A dissenting opinion noted that the Bank had tolerated lateness and unpaid balances from the Borrower for 66 out of the 78 months of their relationship, and then proceeded to accelerate without prior notice. 

Comment: How much is left of that case that held that a lender can’t accelerate when it has the checks in hand to cover the balance owed?  Not much, the editor thinks.  Unless there is an argument based upon waiver, it appears that Ohio will permit a lender to reject a tendered reinstatement if it has concluded “enough is enough.” 

If lenders routinely were beating up borrowers with vicious acceleration practices, the editor would conclude that courts should fashion a broad and flexible waiver doctrine.  But the fact is that borrowers who suffer defaults usually have been late frequently for substantial periods, and the lender has lost hope that the loan will be paid properly in the future. The lender has the right to look at the situation from this perspective.

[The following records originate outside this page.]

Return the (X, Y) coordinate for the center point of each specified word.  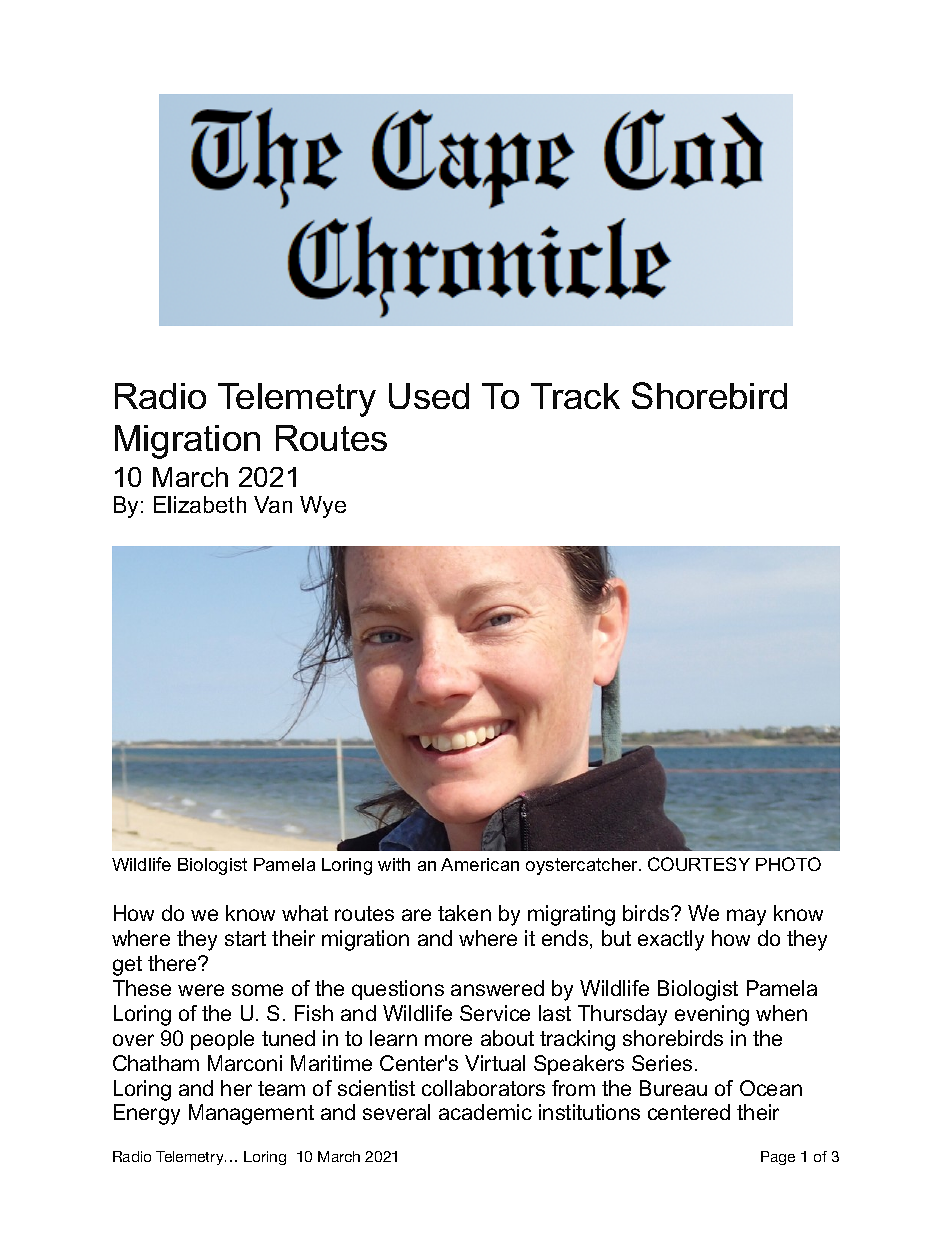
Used (429, 396)
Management (251, 1114)
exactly (671, 940)
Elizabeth (200, 504)
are (416, 915)
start (245, 938)
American (480, 864)
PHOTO (788, 864)
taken (464, 913)
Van (273, 504)
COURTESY (699, 864)
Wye (323, 507)
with (394, 864)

It is true that often, from the standpoint of the borrower, foreclosure will lead to great hardship.  It is also true that sometime the originating lender (often someone other than the foreclosing lender, should not have permitted the bower to get in so deep, and that default was almost an inevitable consequence of the origination of the loan itself.  But in order to give people freedom of choice, we must also accept that they will live with the consequences of their choices.  Outside of a narrow band of transactions involving unsophisticated consumer borrowers and rapacious lenders, the editor feels that equitable discretion in setting aside acceleration should be used rarely.  It is best to establish uniform rules by statute for acceleration notice in consumer lending, and permit lenders to proceed after complying with such rules.